*Task item*. From the records below, copy the lines that include "agent".

*Available data*.
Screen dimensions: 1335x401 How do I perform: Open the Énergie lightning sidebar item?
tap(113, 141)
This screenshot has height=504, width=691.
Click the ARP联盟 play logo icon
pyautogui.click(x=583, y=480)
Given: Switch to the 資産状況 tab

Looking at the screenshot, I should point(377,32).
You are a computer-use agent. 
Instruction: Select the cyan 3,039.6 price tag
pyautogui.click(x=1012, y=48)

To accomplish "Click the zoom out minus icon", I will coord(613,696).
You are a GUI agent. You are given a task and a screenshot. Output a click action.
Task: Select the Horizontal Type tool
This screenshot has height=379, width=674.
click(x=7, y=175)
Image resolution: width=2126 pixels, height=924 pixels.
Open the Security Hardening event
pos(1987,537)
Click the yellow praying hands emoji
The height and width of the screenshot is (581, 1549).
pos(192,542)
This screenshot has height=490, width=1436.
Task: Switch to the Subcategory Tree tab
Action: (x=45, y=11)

*Answer for the task*.
You are a computer-use agent. 
You are a GUI agent. You are given a task and a screenshot. Output a click action.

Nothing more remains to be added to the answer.